Le rhumatisme articulaire aigu (ou RAA) débute 15 à 20 jours après l’angine initiale, soit de façon brutale et parlante par une polyarthrite, soit insidieusement en cas de « cardite » modérée inaugurale. Il existe une relation inverse entre la gravité de l’atteinte articulaire (polyarthrite), qui est la plus fréquente, et le risque de développement d’une atteinte cardiaque.
Les problèmes cardiaques (atteinte des valves = « endocardite ») représentent l’élément essentiel du pronostic. Elles sont d’autant plus fréquentes que le sujet est plus jeune. Des troubles cutanés (« nodosités de Meynet » ou « érythème marginé ») et des manifestations nerveuses à type de bouffées de gestes incohérents (« chorée de Sydenham ») sont souvent associés.

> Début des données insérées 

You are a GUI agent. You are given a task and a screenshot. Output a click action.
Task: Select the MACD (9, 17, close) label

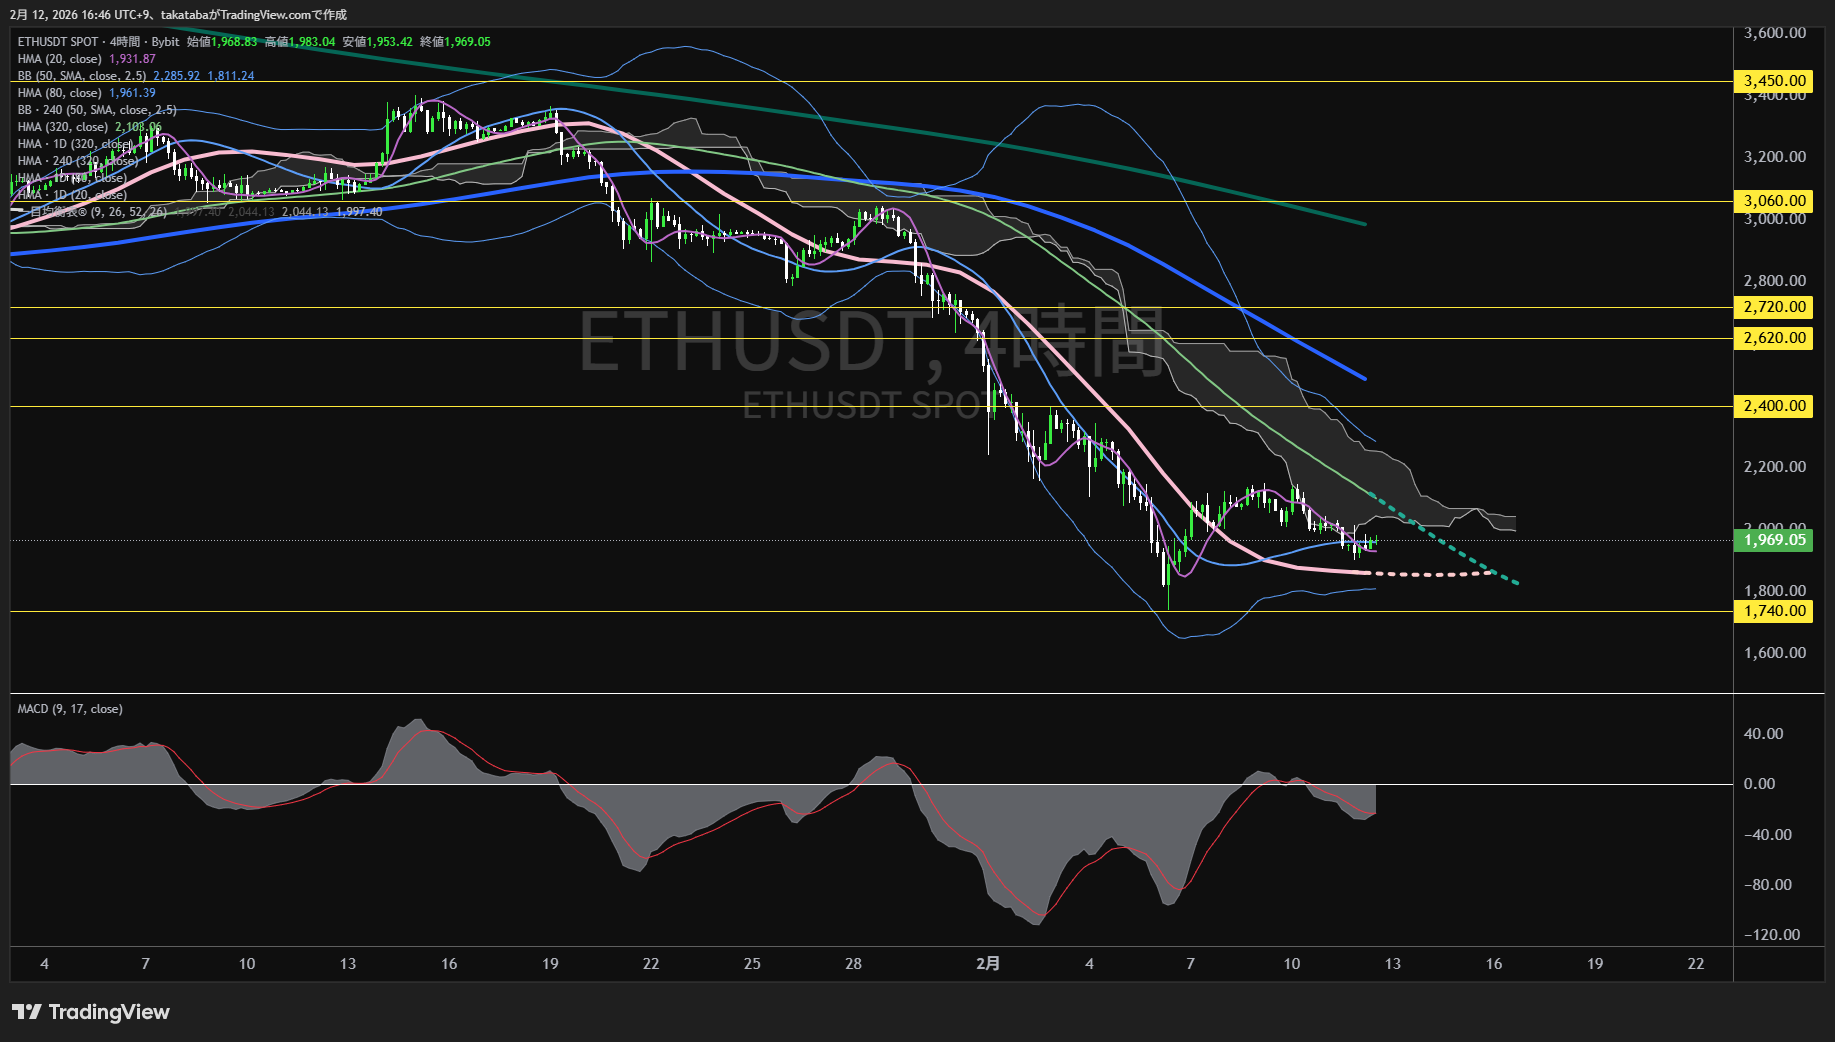pos(70,709)
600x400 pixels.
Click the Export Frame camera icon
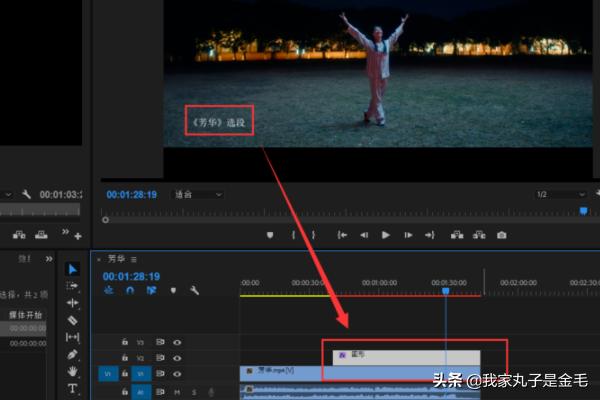pyautogui.click(x=501, y=235)
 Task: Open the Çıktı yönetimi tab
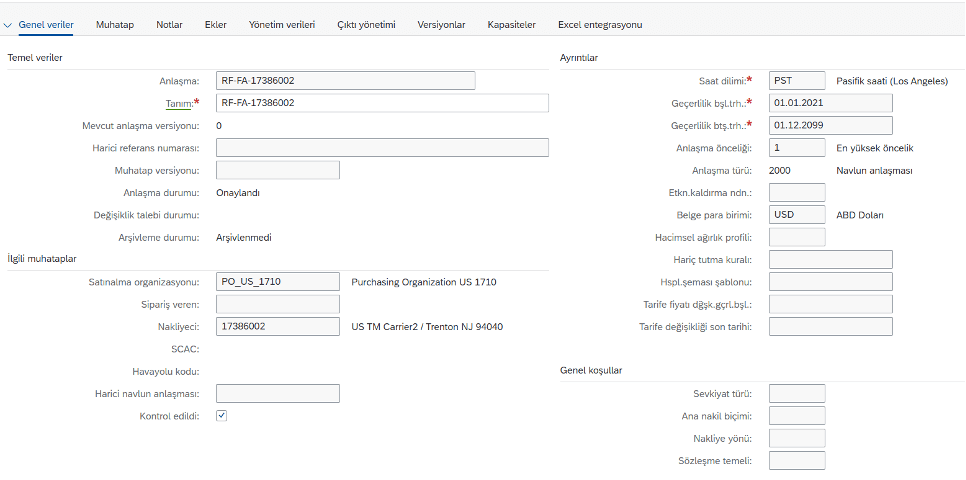point(366,24)
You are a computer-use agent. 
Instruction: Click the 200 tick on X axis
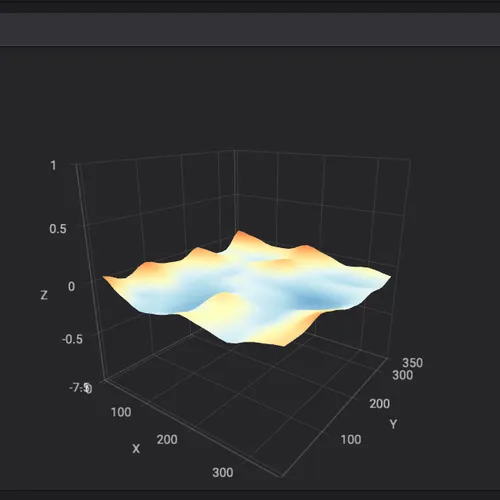(x=167, y=440)
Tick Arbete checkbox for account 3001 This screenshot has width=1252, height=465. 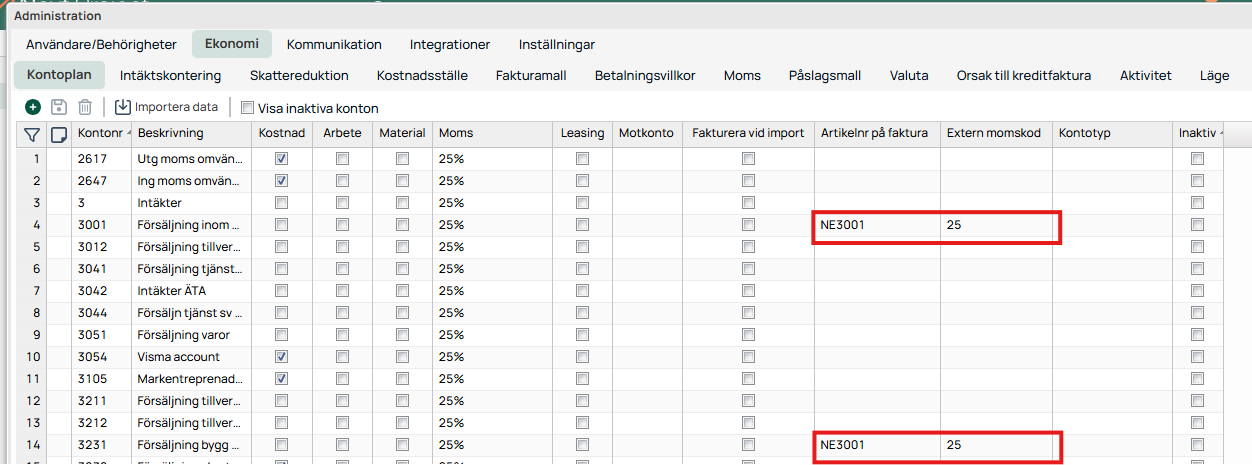pyautogui.click(x=343, y=225)
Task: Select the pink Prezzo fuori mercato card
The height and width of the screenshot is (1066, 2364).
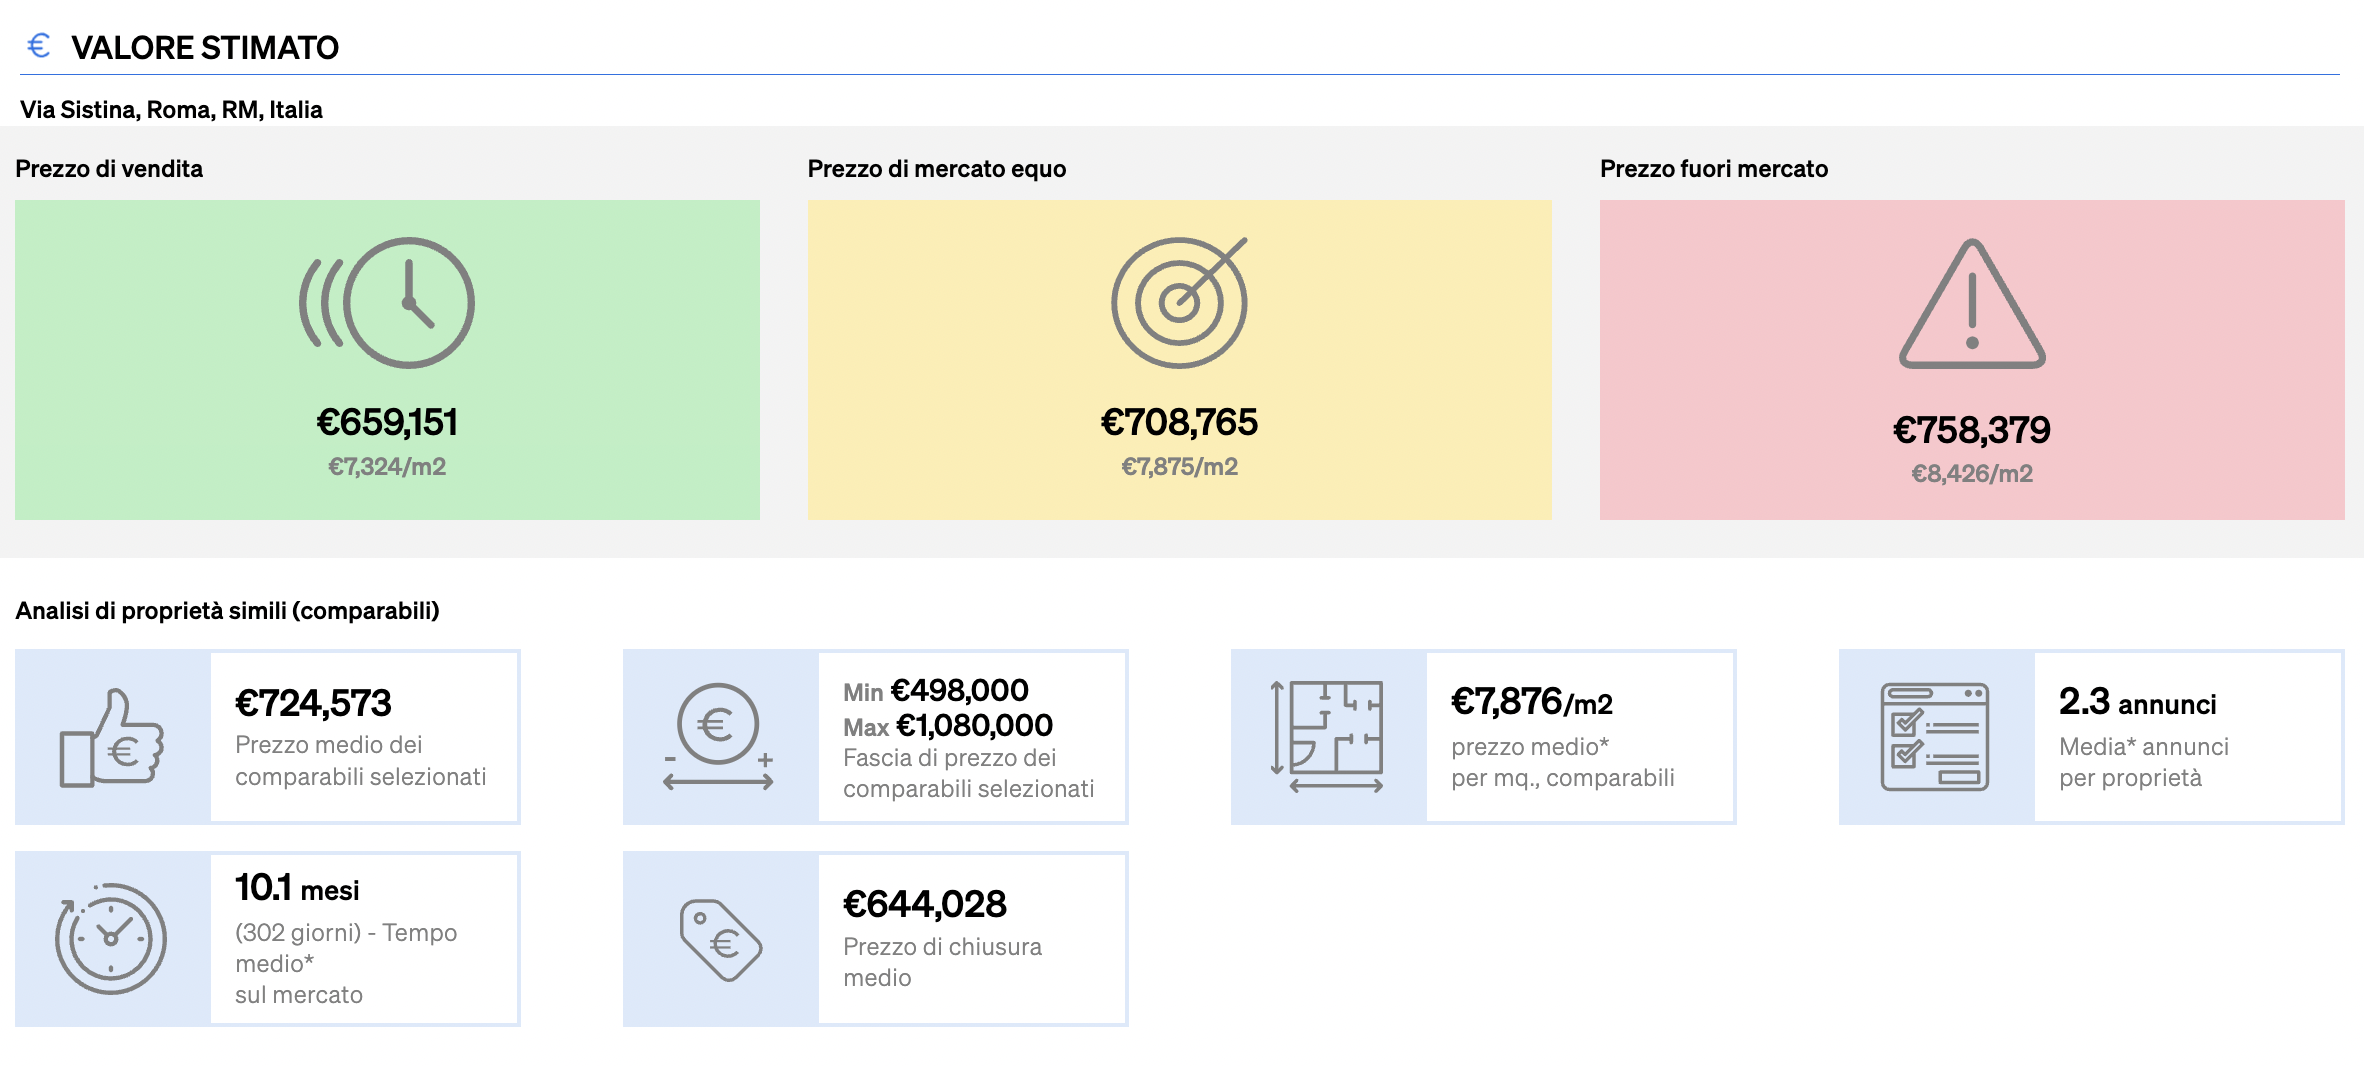Action: coord(1972,360)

Les signes généraux sont présents : fièvre, douleurs du ventre liées à une « adénolymphite mésentérique » ou à un foie cardiaque, augmentation des globules blancs, élévation des marqueurs de l’inflammation.
Une atteinte rénale inflammatoire ou « glomérulonéphrite post-streptococcique » est également possible : il s’agit d’une atteinte immuno-allergique du rein qui débute brutalement 10 à 20 jours après l’infection streptococcique, avec des œdèmes localisés au bas du dos et aux membres inférieurs, une diminution du volume urinaire (« oligurie »), une pâleur, et parfois des nausées et des vomissements. L’hypertension artérielle est le plus souvent modérée. Le tableau clinique peut être plus discret, mais les œdèmes et l’hématurie sont des éléments constants. L’examen des urines met en évidence une perte de sang dans les urines (« hématurie ») et la présence de quantités modérées de protéines dans les urines (« protéinurie ») (moins de 2grammes/m2/24h). L’évolution est en général favorable en 2 à 6 mois, sans séquelles. Les éléments de bon pronostic sont l’oligurie initiale modérée et la régression rapide de la protéinurie.
Une éruption cutanée assez typique est « l’érythème noueux post-streptococcique » ou « érythème noueux ». Le streptocoque A est la troisième cause d’érythème noueux en France, mais il touche plutôt l’adulte. Il s’agit d’une « dermohypodermite » nodulaire aiguë siégeant sur la face d’extension des membres qui évolue favorablement en 8 à 15 jours.